The real cost comparison

Price comparisons in dental tourism rarely account for complications. A single implant placed abroad at €600 becomes considerably more expensive when complications require additional surgery, bone grafting, or complete revision of the prosthetic work.

A fair comparison should include:

  • Travel and accommodation costs for multiple visits (complex cases require more than one trip)
  • The cost of managing complications locally, which may not be covered by the original provider
  • The cost of revision work if the prosthetics or implant positioning require correction
  • The time cost of repeat travel for a patient who is already in pain or experiencing failure

For simple, single-tooth cases in healthy patients, dental tourism can represent genuine value. For complex cases involving bone surgery, multiple implants, or revision of previous work, the cost-benefit analysis changes significantly.
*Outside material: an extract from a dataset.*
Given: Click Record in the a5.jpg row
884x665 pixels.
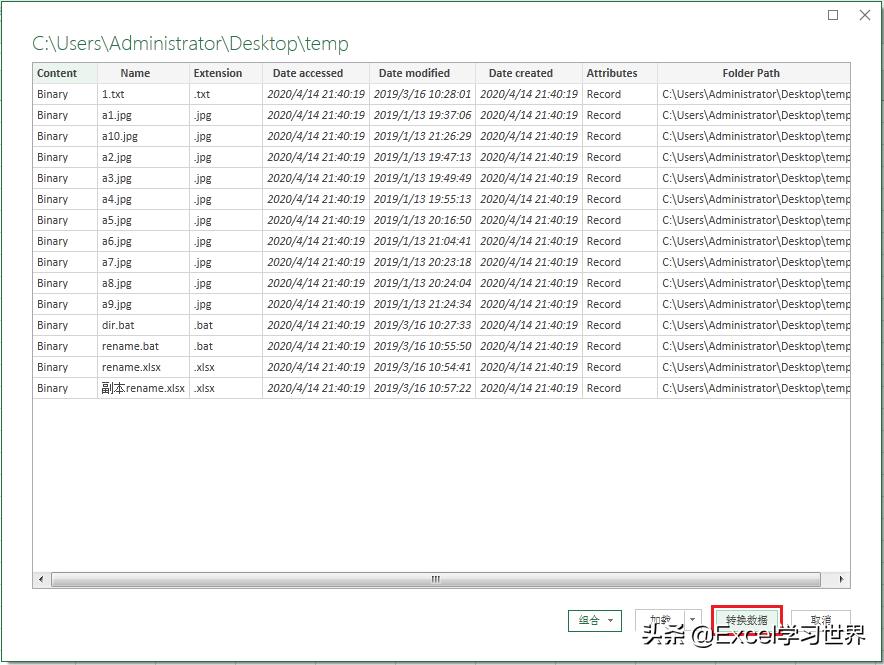Looking at the screenshot, I should click(x=604, y=220).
What Italy specifically offers for complex cases

Italy does not have a uniformly high standard of dental care, the range of quality is wide, as in every country. What matters is not the geography but the clinical infrastructure of the specific practice.

For complex implant cases, the relevant factors are:

  • Diagnostic depth. Does the clinic perform cone beam CT (CBCT) analysis, intraoral scanning, and mandibular kinematics recording before planning surgery?
  • Causal reasoning. Does the clinician identify why a previous implant failed, or does the plan simply replicate what was done before?
  • Staged protocols. Is there a willingness to separate bone augmentation from implant placement, and implant placement from final prosthetics, when the case requires it?
  • Long-term follow-up. Is the clinic prepared to monitor the case over months and years, adjusting as needed?
  • Multidisciplinary coordination. Can the clinic coordinate with periodontists, oral surgeons, prosthodontists, and general physicians when the systemic picture is relevant?

These factors are independent of country. A practice in Rome, Istanbul, or Budapest may have all of them, or none of them. The question to ask before choosing where to be treated is not “where is cheaper?” but “which team has the diagnostic and surgical infrastructure to handle what my case actually requires?”

International patients at Studio Calesini

Studio Calesini srl specialises in complex implant cases and retreatments. A significant part of the practice involves patients who have had previous treatment, abroad or in Italy, that has not achieved the expected result.

For international patients, the first appointment follows the same protocol as for Italian patients: full diagnostic data collection (CBCT if needed, intraoral scan, mandibular kinematics), causal analysis of the current situation, and a written treatment plan with options and clear indication of phases and timing.

If the case can realistically be managed in one or two visits, that is communicated clearly. If it requires multiple stages, as is often the case for significant bone augmentation combined with implant placement, this is explained before any commitment is made, not after.

When to seek a second opinion before treatment abroad

A second opinion is worth obtaining before committing to dental tourism for complex cases in specific situations:

  • You have already had one or more implants fail
  • You have been told you need bone grafting before implant placement
  • The proposed treatment involves four or more implants
  • You have been told you need a “full arch” or “All-on-4” solution
  • You have a systemic condition that may affect healing
  • The plan you have received does not explain why your previous treatment failed

A structured second opinion examines the existing diagnostic data, identifies what is missing, and provides an independent assessment of the proposed plan, including whether the staging and timeline are clinically appropriate for the complexity of the case.